The five tracks that make up “Threace” each clock in at around the nine or ten minute mark, and palpably push the listeners perception of what may be possible with repetition. The compositions themselves are in no way particularly complex or angular in structure in the way that some “post rock” outfits take on the hypnotic. ‘Sweaty Fingers’ for example is laden with a funky groove, which owes as much to early 1970’s Miles Davis and the relentless momentum of “Rite” by Julian Cope, as it does to the German experimental scene. The repeating motifs genuinely get deep inside the listeners psyche, as sparse guitar and bass lines scratch away for four or five minutes. Again, depending upon the listeners’ point of view, this repetition is absurd, or a deeply spiritual experience.

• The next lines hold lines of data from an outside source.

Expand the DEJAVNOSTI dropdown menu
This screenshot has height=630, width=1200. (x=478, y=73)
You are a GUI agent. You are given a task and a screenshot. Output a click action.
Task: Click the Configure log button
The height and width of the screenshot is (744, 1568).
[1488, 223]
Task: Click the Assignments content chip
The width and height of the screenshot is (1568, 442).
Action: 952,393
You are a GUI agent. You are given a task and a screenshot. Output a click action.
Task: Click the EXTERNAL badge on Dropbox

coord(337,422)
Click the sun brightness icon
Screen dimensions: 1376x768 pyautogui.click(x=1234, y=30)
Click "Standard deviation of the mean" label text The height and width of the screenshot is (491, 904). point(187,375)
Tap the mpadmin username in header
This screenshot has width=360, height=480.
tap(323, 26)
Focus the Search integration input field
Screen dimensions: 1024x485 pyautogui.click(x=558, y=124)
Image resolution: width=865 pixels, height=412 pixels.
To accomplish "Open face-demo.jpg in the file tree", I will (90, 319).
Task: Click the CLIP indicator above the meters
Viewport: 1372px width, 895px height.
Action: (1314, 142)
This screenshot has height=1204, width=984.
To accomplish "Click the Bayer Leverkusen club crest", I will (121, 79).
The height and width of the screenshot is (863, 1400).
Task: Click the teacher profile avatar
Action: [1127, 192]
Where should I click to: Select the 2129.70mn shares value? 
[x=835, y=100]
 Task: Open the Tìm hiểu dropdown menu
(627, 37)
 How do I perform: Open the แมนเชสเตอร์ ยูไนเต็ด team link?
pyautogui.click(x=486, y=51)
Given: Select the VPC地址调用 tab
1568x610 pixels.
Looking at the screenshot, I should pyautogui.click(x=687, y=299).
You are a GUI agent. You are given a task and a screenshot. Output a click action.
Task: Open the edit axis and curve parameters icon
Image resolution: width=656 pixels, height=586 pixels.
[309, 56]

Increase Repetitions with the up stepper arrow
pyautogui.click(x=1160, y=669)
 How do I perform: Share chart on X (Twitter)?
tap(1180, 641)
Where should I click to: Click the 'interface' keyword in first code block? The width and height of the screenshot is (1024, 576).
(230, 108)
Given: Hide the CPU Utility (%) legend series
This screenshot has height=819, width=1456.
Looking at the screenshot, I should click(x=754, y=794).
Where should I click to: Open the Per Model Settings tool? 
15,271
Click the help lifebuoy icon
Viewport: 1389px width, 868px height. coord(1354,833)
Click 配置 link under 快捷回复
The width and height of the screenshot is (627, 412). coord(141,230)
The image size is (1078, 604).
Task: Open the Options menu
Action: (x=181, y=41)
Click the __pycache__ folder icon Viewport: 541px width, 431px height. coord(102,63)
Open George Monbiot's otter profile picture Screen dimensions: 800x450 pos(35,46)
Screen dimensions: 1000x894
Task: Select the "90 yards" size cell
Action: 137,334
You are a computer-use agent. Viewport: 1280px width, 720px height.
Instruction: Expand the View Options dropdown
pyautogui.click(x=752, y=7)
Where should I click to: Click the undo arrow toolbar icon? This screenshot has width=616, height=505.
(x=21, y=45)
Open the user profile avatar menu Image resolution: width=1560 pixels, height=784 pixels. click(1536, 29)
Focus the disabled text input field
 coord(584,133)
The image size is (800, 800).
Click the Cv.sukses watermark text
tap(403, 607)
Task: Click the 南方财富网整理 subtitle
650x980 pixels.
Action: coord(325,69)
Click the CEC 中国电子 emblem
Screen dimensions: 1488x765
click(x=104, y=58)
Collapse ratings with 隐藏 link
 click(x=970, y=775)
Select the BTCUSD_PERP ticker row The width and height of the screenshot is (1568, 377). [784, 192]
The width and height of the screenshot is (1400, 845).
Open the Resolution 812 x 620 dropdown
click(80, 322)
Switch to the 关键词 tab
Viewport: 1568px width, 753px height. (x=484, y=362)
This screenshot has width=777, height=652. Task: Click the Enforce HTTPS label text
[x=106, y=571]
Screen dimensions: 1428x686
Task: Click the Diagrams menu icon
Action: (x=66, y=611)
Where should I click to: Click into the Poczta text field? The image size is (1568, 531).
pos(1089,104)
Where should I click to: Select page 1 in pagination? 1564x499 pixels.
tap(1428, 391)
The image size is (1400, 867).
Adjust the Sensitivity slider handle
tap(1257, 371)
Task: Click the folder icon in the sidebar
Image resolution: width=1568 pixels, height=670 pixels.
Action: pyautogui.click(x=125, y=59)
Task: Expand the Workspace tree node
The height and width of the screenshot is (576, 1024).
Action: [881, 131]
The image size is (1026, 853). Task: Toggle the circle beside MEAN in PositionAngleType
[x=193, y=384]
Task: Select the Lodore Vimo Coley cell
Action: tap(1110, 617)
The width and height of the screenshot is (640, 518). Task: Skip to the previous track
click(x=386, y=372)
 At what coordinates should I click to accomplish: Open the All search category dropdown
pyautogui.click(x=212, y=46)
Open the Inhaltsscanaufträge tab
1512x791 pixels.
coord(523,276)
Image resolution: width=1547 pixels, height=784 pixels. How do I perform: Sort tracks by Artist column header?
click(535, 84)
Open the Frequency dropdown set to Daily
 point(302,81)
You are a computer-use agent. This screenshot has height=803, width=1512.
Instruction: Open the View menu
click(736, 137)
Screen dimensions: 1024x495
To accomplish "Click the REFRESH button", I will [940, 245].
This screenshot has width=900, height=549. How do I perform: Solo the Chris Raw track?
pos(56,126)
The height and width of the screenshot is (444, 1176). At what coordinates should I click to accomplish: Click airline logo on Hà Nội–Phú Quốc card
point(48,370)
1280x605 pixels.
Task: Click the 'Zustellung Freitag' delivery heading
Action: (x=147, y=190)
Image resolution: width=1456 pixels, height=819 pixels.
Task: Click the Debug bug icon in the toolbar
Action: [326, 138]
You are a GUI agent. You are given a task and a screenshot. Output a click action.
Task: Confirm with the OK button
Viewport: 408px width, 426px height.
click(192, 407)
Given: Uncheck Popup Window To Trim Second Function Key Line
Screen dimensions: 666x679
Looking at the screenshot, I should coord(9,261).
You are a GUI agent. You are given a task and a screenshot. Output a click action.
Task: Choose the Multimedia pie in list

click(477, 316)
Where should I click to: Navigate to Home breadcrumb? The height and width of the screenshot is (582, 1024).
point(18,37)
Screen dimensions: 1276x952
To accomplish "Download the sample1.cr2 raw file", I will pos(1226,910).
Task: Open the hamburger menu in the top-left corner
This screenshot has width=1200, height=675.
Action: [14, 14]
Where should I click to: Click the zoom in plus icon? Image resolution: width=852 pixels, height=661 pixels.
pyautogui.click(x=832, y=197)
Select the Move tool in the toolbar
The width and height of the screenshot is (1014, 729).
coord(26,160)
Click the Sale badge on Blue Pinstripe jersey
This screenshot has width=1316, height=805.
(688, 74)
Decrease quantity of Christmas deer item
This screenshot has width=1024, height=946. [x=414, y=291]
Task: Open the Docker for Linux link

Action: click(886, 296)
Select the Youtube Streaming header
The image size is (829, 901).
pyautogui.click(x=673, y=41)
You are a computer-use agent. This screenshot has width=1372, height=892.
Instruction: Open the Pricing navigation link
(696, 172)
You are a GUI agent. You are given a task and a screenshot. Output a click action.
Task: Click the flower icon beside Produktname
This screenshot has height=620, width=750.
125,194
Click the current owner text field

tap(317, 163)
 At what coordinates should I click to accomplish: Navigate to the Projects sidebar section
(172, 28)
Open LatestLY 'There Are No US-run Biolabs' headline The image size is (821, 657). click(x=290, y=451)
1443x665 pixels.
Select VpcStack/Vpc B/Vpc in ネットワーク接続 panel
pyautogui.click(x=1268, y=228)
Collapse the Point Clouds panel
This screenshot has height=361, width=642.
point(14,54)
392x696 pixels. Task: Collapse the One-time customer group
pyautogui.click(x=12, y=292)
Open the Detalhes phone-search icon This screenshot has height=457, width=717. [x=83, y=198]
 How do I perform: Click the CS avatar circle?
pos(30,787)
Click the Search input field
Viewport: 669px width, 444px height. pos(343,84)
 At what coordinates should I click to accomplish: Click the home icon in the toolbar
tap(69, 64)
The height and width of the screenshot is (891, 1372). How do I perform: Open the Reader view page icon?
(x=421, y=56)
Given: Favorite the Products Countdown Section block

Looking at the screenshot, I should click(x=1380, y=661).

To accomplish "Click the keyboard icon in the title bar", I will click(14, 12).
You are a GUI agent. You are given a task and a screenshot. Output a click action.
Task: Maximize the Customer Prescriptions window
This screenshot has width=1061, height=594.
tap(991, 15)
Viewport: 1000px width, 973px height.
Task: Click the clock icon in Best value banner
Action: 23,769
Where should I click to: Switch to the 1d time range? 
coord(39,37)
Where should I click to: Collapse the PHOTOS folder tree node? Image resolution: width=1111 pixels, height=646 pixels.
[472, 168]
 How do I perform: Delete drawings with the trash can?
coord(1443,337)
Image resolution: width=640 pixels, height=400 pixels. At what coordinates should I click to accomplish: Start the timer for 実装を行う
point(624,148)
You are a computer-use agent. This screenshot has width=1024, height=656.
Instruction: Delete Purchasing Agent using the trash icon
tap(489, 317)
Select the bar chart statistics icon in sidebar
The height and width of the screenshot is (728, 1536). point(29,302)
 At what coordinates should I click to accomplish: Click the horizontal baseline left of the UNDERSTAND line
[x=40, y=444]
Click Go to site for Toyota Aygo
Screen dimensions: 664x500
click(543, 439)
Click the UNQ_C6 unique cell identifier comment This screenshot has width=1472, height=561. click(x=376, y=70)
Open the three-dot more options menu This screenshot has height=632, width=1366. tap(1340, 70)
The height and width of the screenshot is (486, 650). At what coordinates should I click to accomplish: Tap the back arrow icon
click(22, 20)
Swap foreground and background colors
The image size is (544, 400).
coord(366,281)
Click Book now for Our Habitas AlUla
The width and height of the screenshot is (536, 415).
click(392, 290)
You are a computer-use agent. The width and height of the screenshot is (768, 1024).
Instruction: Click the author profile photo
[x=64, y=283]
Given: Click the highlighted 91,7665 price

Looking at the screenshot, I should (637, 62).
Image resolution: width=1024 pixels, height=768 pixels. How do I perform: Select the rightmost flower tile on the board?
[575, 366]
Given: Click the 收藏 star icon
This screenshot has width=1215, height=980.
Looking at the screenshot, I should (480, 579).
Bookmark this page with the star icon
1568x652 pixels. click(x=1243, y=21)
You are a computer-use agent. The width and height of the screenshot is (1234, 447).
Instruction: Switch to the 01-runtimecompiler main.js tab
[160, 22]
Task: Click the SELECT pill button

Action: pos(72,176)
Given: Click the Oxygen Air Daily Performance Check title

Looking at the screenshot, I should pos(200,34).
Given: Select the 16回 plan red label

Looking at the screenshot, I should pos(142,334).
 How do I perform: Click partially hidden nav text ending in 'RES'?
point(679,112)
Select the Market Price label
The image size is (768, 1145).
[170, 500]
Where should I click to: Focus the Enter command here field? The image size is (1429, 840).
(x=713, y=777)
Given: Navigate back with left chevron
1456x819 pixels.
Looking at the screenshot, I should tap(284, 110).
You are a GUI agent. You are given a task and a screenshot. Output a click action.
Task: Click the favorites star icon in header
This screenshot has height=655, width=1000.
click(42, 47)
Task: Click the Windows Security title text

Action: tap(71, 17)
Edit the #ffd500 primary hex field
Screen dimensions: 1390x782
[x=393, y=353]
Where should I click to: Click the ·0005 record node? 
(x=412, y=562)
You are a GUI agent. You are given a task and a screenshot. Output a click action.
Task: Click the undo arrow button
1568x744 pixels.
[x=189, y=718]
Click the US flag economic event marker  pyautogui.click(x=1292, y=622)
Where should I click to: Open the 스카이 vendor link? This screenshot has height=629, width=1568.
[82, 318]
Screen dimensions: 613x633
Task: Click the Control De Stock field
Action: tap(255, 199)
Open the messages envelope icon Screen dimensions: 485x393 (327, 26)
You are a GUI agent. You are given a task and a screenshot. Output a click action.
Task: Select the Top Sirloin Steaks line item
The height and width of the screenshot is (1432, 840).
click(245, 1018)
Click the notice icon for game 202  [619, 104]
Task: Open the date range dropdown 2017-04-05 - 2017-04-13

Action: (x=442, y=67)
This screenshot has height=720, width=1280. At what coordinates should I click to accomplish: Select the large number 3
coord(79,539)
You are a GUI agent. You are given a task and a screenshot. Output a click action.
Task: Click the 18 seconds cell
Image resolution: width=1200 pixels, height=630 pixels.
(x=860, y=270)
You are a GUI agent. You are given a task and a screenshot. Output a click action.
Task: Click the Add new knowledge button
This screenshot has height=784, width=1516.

‘Silver Headband’ quickly puts its’ cards on the table and lets the listener know that what you will be hearing here is unadulterated repetition, with no obvious change in dynamic and no significant layering of sound. Here we have music that is trying its hardest to be interesting and different, but music which is giving the listener space to immerse themselves and allowing them permission to indulge. It could be argued that compositions such as ‘Arrows Myth’ and ‘Shiaawka’, with their suggestion of mystical jazz-rock, do benefit from, and become more accessible because of, layers of instrumentation, which bring to mind the mid-1970’s jazz-rock of Frank Zappa on albums such as “The Grand Wazoo”.
There is obviously too much going on in these pieces to refer to them as “minimalism”, but not enough to refer to them as “progressive”, but when you have music that is giving you space to contemplate, who needs labels and genres? The album closer ‘Slow Bern’ introduces a new side to the theme of repetition, that of the cyclical motifs we hear in artists such as Steve Reich. Here we have a piano riff simmering gently under relentless percussion, which is in some way more suggestive of the traditional “Krautrock” influences. The production on “Threace” is dry and clinical, and could be said to deprive the music of a certain soulfulness, but that may be missing the point, as that dryness may be exactly what this form of music requires. Hopefully a new generation of music enthusiasts will hear “Threace” and have the motivation to explore their influences.